400 grit wet'n'dry is excellent for roofing felt in 7mm scales. Don't forget the overlap.

I made a simple jig from Plastikard to produce corrugated sheets. So much better looking than Wills sheets and near enough scale thickness. Use the aluminium foil dishes that Poundland sell as packs. Cut to size with scissors a little over width so they close up as you form them. I use a coffee stirrer smoothed off with sandpaper to push the foil between the lines of Plastikard.

For wooden things in scale try to get something like Steamed pear. It makes for a perfect mahogany in scale.
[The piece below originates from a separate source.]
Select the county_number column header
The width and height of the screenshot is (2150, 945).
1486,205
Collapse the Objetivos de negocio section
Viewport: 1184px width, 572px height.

Ideal for veneered models of varnished teak or mahogany coaches. veneer available very reasonably on ebay.

I'm probably a bit anal, but I also made a sheet aluminium jig/mould for pantiles, which I make from steamed soaked strips of postcard., Find a real tile and measure it. You'll be surprised.

Cheers,
Martin

Re: Modelling On A Shoestring.

Posted: Sun Oct 13, 2019 12:15 pm
by Guildman
For example:- All Foamex
Image

Martin

Re: Modelling On A Shoestring.

Posted: Mon Oct 14, 2019 1:25 pm
by JohnSmithUK
Guildman wrote:
Sun Oct 13, 2019 12:13 pm
I make everything and buy nothing, so my modelmaking is very cheap.

When I have a Swiss file break or simply wear out I grind it on my ancient bench grinder to be a chisel. Handy for cleaning back solders or when carving shapes.

For all buildings, since line board became the same price as gold, I use Foamex. This is a self skinned PVC foam which is stiff, strong and can be engraved (impressed) into brick, block, stone, even shiplap with simple tools you make yourself. Takes enamel paint well too and with care, Vallejo acrylic or cheaper Gouache paints. Glues with tube Evo-Stik. Buy Evo-Stik from ebay as it's so much cheaper than hardware shops.

400 grit wet'n'dry is excellent for roofing felt in 7mm scales. Don't forget the overlap.

I made a simple jig from Plastikard to produce corrugated sheets. So much better looking than Wills sheets and near enough scale thickness. Use the aluminium foil dishes that Poundland sell as packs. Cut to size with scissors a little over width so they close up as you form them. I use a coffee stirrer smoothed off with sandpaper to push the foil between the lines of Plastikard.

For wooden things in scale try to get something like Steamed pear. It makes for a perfect mahogany in scale. Ideal for veneered models of varnished teak or mahogany coaches. veneer available very reasonably on ebay.

I'm probably a bit anal, but I also made a sheet aluminium jig/mould for pantiles, which I make from steamed soaked strips of postcard., Find a real tile and measure it. You'll be surprised.

Cheers,
Martin
Can you show a picture of your jig for corrugated pieces please?